Figure 5 –. ENaC single channel activity in the CNT/CCD is reduced in α^F2M versus WT mice during dietary Na⁺ restriction.

A-B: Representative cell-attached recordings showing ENaC activity in PC apical membranes patches from male WT (A) and α^F2M (B) mice fed a low Na⁺ (<0.01%) diet for 8 days. Current amplitudes corresponding to channel “closed” and “open” states are indicated by dashed lines and labelled to the right of the traces. C-E: Total ENaC activity (NP_O), number of observed channels/patch (N), and calculated single channel open probability (P_O) measured in CNT/CCDs isolated from Na⁺-restricted male WT and α^F2M mice. For comparison of ENaC activity in CNT/CCDs from WT and α^F2M mice under normal vs. low Na⁺ conditions, data from male mice fed a normal chow diet are re-plotted from Figure 2C-E (shaded gray panels). Columns and error bars represent mean ± SD. n = 6–8 (N ≥ 3 animals) for each group. Data were analyzed via two-way ANOVA and individual comparisons made with Tukey’s post-hoc. NP_O and N data (C-D) were normalized by log-transforming prior to analysis.

Figure 6 –. Amiloride induces similar urinary responses in Na⁺-restricted WT and α^F2M mice.

Male WT and α^F2M mice were maintained on a low Na⁺ diet for 8 days prior to the experiment. Amiloride was given via intraperitoneal injection (2 mg/kg). Total urine output (A), as well as urinary Na⁺ (B), K⁺ (C), and Cl⁻ (D) excretion were measured over the following 3 hours. Columns and error bars represent mean ± SD. n = 6 animals for each group. Comparisons were made via unpaired, two-tailed Student’s t test.

Figure 7 –. ENaC activity in the distal colon is similar between α^F2M and WT mice during dietary Na⁺ restriction.

A-B: Representative short-circuit current (I_SC) responses to mucosal amiloride (100 μM), measured using distal colon segments isolated from WT (A) and α^F2M (B) male mice fed a low Na⁺ diet for 8 days. C-D: Group data showing baseline (C) and amiloride-sensitive (ENaC-dependent; D) currents. For comparison of ENaC activity in WT and α^F2M mice under normal vs. low Na⁺ conditions, data from male mice fed a normal chow diet are re-plotted from Figure 3 E-F (shaded gray panels). Columns and error bars represent mean ± SD. n = 5–8 animals for each group. Data were analyzed via two-way ANOVA and individual comparisons made with Tukey’s post-hoc. Amiloride-sensitive I_SC data (D) were normalized by log-transforming prior to analysis

Figure 8 –. Dietary Na⁺ restriction induces greater ENaC α and γ subunit expression and processing in α^F2M versus WT mice.

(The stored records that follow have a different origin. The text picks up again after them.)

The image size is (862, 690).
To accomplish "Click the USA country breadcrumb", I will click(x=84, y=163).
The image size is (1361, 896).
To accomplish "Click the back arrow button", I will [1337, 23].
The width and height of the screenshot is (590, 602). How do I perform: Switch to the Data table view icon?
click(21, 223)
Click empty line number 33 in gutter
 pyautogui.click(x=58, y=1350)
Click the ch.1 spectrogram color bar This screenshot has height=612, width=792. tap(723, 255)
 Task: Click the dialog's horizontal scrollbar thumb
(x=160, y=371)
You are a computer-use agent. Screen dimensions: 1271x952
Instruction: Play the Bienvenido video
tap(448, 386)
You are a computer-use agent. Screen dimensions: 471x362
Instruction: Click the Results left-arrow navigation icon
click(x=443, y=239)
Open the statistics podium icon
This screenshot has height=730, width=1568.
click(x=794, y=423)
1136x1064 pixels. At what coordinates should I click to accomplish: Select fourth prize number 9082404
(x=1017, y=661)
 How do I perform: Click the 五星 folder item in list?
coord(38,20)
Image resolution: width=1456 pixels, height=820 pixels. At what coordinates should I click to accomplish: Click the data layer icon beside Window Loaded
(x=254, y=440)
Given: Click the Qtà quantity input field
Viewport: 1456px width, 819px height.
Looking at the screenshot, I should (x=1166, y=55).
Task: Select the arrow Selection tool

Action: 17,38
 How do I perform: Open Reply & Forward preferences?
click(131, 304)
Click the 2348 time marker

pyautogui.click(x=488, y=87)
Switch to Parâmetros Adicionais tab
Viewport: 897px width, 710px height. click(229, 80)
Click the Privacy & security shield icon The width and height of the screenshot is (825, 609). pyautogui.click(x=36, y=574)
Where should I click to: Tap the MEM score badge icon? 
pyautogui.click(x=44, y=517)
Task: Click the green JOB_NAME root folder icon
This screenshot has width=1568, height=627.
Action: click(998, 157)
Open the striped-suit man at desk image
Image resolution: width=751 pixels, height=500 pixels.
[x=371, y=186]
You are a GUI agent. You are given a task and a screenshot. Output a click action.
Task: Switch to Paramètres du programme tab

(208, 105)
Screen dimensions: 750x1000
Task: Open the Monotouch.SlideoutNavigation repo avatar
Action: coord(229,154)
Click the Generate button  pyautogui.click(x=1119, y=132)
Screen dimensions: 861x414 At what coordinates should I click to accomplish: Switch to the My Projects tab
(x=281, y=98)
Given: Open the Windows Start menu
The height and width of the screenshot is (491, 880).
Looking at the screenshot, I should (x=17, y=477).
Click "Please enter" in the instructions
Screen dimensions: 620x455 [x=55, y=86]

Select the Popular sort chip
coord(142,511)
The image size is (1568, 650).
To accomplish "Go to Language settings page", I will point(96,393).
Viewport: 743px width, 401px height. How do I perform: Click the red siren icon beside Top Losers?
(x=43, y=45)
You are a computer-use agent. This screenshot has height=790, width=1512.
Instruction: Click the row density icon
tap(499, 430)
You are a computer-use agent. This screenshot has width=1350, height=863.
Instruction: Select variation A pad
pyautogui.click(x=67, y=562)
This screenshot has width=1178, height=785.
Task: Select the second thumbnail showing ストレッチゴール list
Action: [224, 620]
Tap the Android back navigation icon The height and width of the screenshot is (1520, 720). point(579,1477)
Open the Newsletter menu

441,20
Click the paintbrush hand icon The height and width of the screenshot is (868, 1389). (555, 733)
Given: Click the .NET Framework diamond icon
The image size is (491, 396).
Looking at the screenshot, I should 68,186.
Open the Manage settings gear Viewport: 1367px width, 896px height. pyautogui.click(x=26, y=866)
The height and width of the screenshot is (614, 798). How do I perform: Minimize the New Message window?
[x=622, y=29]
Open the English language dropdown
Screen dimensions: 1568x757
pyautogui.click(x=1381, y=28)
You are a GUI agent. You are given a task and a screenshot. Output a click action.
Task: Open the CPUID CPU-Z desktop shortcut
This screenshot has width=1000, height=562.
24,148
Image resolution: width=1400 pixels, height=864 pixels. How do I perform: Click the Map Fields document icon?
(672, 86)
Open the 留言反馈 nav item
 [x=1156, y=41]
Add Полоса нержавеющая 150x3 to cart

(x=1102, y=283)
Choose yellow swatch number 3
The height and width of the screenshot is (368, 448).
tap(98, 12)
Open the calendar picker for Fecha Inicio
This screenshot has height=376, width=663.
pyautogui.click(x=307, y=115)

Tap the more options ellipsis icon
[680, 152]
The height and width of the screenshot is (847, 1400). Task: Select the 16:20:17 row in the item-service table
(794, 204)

A-B: Immunoblots of kidney (A) and distal colon (B) homogenates from male WT and α^F2M mice maintained on a low Na⁺ diet for 8 days. Each target protein is indicated, and molecular weight markers are shown to the left of each blot, with weights given in kDa. Arrows and arrowheads to the right of each blot indicate full length and cleaved fragments, respectively. Double arrowhead indicates double (fully) cleaved γ-ENaC in PNGase F-treated lysates. Stain-free (S.F.) gel images showing even protein loading are included below the blots. C-F: Quantification of each indicated target protein from kidney lysates. G-J: Quantification of each indicated target protein from distal colon lysates. Columns and error bars represent mean ± SD. n = 4 animals for each group. Comparisons were made via unpaired, two-tailed Student’s t test.